Muito mais há para escrever até aos dias de hoje (caso queira conhecer a história do tabaco ao longo do tempo, recomendo o site http://www.tobacco.org/History/Tobacco_History.html), com o tempo as campanhas de sensibilização foram ganhando força e hoje pelo menos as pessoas sabem que o tabaco ao contrário do que se dizia, faz mal à saúde.
Olhando para esta “doença” consentida que se arrastou séculos, podemos dizer que o tabaco foi sem sombra de dúvida um exemplo onde os interesses económicos se sobrepuseram à vida humana.
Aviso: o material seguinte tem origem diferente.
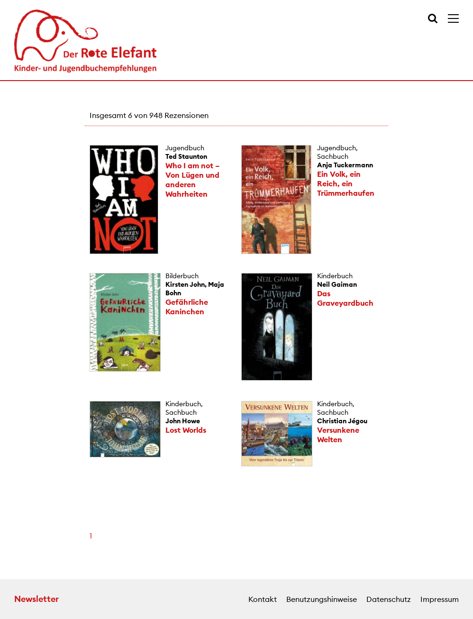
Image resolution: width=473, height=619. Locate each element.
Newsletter (36, 598)
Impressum (439, 599)
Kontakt (262, 599)
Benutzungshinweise (321, 599)
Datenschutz (388, 599)
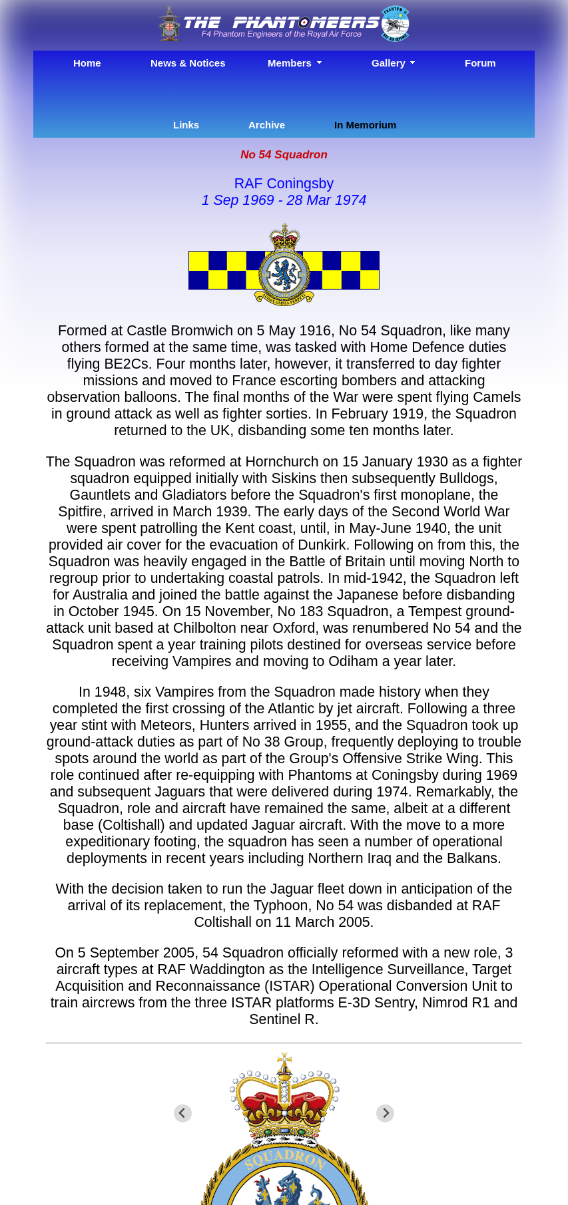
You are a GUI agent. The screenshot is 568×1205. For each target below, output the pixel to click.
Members (290, 63)
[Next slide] (385, 1113)
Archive (266, 124)
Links (186, 124)
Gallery (389, 63)
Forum (480, 63)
Os medicamentos sempre fizerem parte da humanidade, tendo evoluído dos produtos naturais, que ainda hoje são usados mas não comparticipados pelo Estado (seria necessário criar um blog para debater esta temática) até chegar àqueles produzidos pelas grandes empresas farmacêuticas que os produzem à base de químicos e que fazem parte do nosso sistema de saúde.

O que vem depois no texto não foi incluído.